- _Brief_
Render every line of the records below as a JSON list of strings, one string per line, leaving out blank lines.

Records in a dataset:
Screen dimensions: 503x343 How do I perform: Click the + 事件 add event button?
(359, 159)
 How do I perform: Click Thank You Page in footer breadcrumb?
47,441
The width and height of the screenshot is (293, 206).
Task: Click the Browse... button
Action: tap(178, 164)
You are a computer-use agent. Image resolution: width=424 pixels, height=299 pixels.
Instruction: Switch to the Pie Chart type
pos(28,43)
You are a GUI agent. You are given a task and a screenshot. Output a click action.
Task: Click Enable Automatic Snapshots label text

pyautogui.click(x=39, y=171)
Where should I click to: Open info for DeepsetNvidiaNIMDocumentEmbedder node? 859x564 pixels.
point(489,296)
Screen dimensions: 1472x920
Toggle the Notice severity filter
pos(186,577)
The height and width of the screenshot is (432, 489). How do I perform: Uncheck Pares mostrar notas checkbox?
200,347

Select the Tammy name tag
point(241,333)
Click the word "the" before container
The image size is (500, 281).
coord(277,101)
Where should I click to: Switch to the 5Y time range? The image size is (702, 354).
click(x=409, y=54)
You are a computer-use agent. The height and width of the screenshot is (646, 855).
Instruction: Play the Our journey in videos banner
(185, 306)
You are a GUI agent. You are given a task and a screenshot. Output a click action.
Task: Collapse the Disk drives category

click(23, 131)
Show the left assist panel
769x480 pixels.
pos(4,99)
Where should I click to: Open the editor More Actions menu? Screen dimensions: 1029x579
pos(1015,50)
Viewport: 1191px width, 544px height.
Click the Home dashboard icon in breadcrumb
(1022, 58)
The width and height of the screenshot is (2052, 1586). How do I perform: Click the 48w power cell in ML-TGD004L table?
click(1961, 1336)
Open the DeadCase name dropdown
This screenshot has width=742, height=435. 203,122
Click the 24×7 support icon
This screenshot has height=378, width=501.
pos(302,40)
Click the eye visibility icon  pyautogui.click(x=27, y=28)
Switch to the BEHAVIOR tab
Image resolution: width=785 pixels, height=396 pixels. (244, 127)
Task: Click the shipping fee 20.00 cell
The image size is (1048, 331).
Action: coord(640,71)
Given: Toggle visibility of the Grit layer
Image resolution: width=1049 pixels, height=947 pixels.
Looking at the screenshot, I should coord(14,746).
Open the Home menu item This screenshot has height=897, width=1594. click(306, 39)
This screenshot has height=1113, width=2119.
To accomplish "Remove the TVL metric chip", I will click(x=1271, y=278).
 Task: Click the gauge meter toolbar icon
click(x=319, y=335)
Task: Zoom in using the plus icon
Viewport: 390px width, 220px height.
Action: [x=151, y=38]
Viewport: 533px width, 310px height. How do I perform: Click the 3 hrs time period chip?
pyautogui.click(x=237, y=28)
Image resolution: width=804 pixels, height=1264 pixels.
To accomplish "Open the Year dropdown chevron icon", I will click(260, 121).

- _Exercise output_
[
  "Screen dimensions: 503x343 How do I perform: Click the + 事件 add event button?",
  "(359, 159)",
  " How do I perform: Click Thank You Page in footer breadcrumb?",
  "47,441",
  "The width and height of the screenshot is (293, 206).",
  "Task: Click the Browse... button",
  "Action: tap(178, 164)",
  "You are a computer-use agent. Image resolution: width=424 pixels, height=299 pixels.",
  "Instruction: Switch to the Pie Chart type",
  "pos(28,43)",
  "You are a GUI agent. You are given a task and a screenshot. Output a click action.",
  "Task: Click Enable Automatic Snapshots label text",
  "pyautogui.click(x=39, y=171)",
  "Where should I click to: Open info for DeepsetNvidiaNIMDocumentEmbedder node? 859x564 pixels.",
  "point(489,296)",
  "Screen dimensions: 1472x920",
  "Toggle the Notice severity filter",
  "pos(186,577)",
  "The height and width of the screenshot is (432, 489). How do I perform: Uncheck Pares mostrar notas checkbox?",
  "200,347",
  "Select the Tammy name tag",
  "point(241,333)",
  "Click the word \"the\" before container",
  "The image size is (500, 281).",
  "coord(277,101)",
  "Where should I click to: Switch to the 5Y time range? The image size is (702, 354).",
  "click(x=409, y=54)",
  "You are a computer-use agent. The height and width of the screenshot is (646, 855).",
  "Instruction: Play the Our journey in videos banner",
  "(185, 306)",
  "You are a GUI agent. You are given a task and a screenshot. Output a click action.",
  "Task: Collapse the Disk drives category",
  "click(23, 131)",
  "Show the left assist panel",
  "769x480 pixels.",
  "pos(4,99)",
  "Where should I click to: Open the editor More Actions menu? Screen dimensions: 1029x579",
  "pos(1015,50)",
  "Viewport: 1191px width, 544px height.",
  "Click the Home dashboard icon in breadcrumb",
  "(1022, 58)",
  "The width and height of the screenshot is (2052, 1586). How do I perform: Click the 48w power cell in ML-TGD004L table?",
  "click(1961, 1336)",
  "Open the DeadCase name dropdown",
  "This screenshot has width=742, height=435. 203,122",
  "Click the 24×7 support icon",
  "This screenshot has height=378, width=501.",
  "pos(302,40)",
  "Click the eye visibility icon  pyautogui.click(x=27, y=28)",
  "Switch to the BEHAVIOR tab",
  "Image resolution: width=785 pixels, height=396 pixels. (244, 127)",
  "Task: Click the shipping fee 20.00 cell",
  "The image size is (1048, 331).",
  "Action: coord(640,71)",
  "Given: Toggle visibility of the Grit layer",
  "Image resolution: width=1049 pixels, height=947 pixels.",
  "Looking at the screenshot, I should coord(14,746).",
  "Open the Home menu item This screenshot has height=897, width=1594. click(306, 39)",
  "This screenshot has height=1113, width=2119.",
  "To accomplish \"Remove the TVL metric chip\", I will click(x=1271, y=278).",
  " Task: Click the gauge meter toolbar icon",
  "click(x=319, y=335)",
  "Task: Zoom in using the plus icon",
  "Viewport: 390px width, 220px height.",
  "Action: [x=151, y=38]",
  "Viewport: 533px width, 310px height. How do I perform: Click the 3 hrs time period chip?",
  "pyautogui.click(x=237, y=28)",
  "Image resolution: width=804 pixels, height=1264 pixels.",
  "To accomplish \"Open the Year dropdown chevron icon\", I will click(260, 121)."
]